# START OF Extracted information
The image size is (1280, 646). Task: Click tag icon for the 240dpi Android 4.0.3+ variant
# END OF Extracted information
# START OF Extracted information
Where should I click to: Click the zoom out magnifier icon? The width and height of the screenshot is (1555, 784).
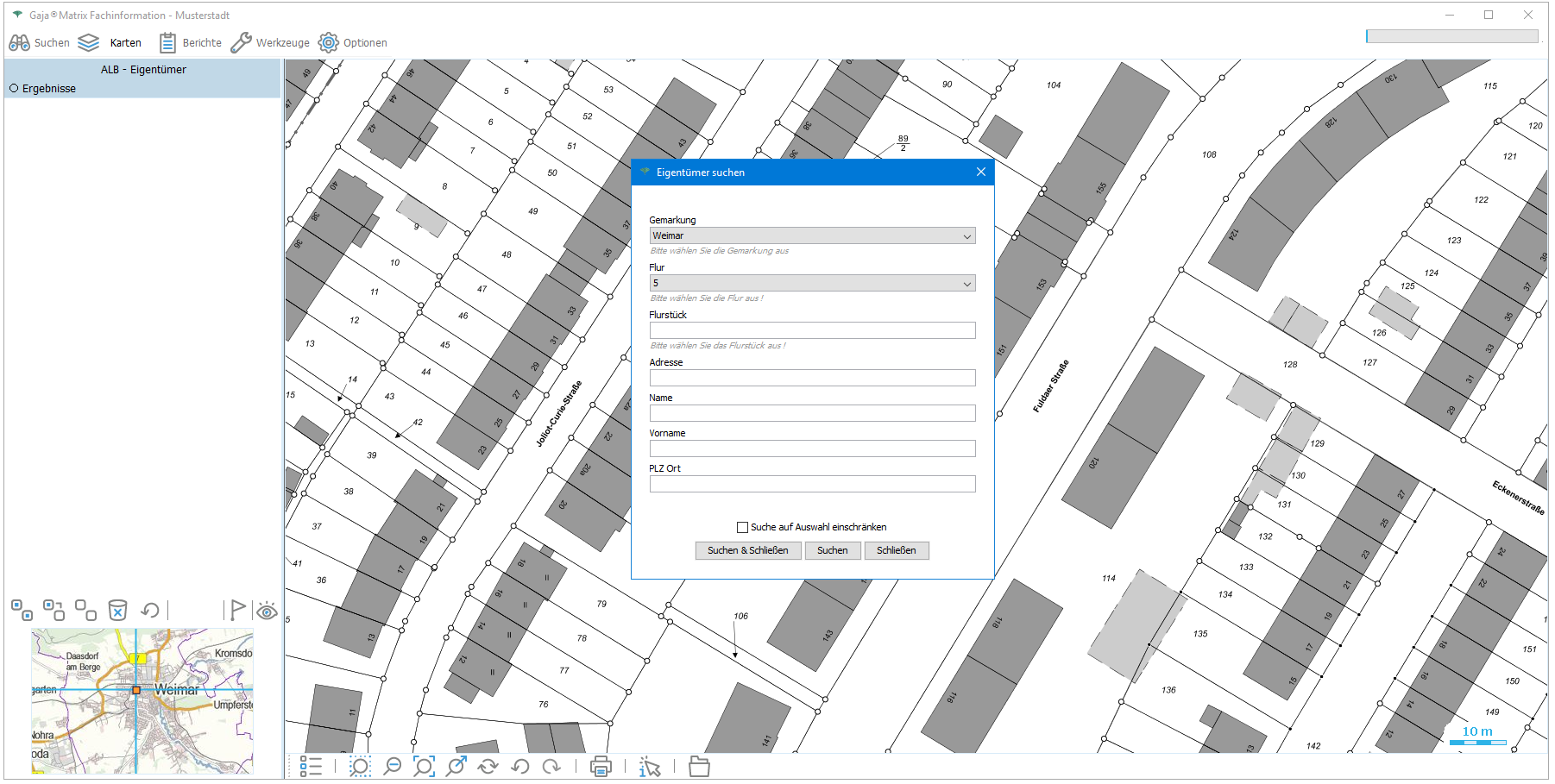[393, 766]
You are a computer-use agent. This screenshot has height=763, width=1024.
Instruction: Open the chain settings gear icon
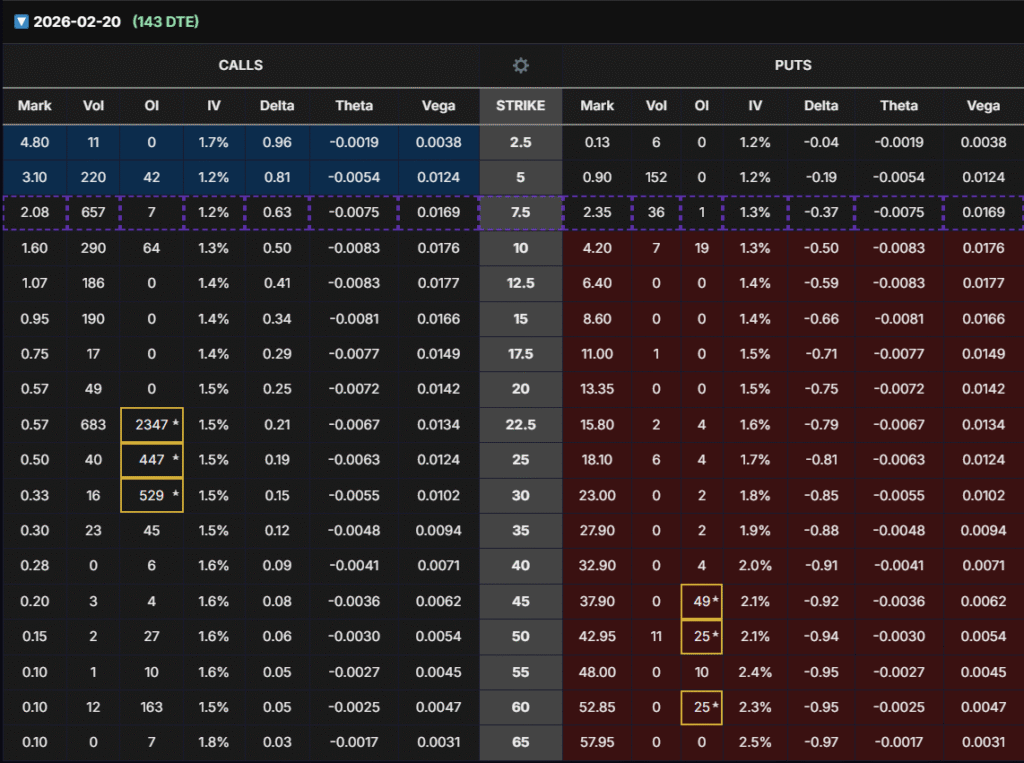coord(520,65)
# END OF Extracted information
• Do this
Count the lines of the records that contain the string "height". Reply with the number alone.

• Output below
2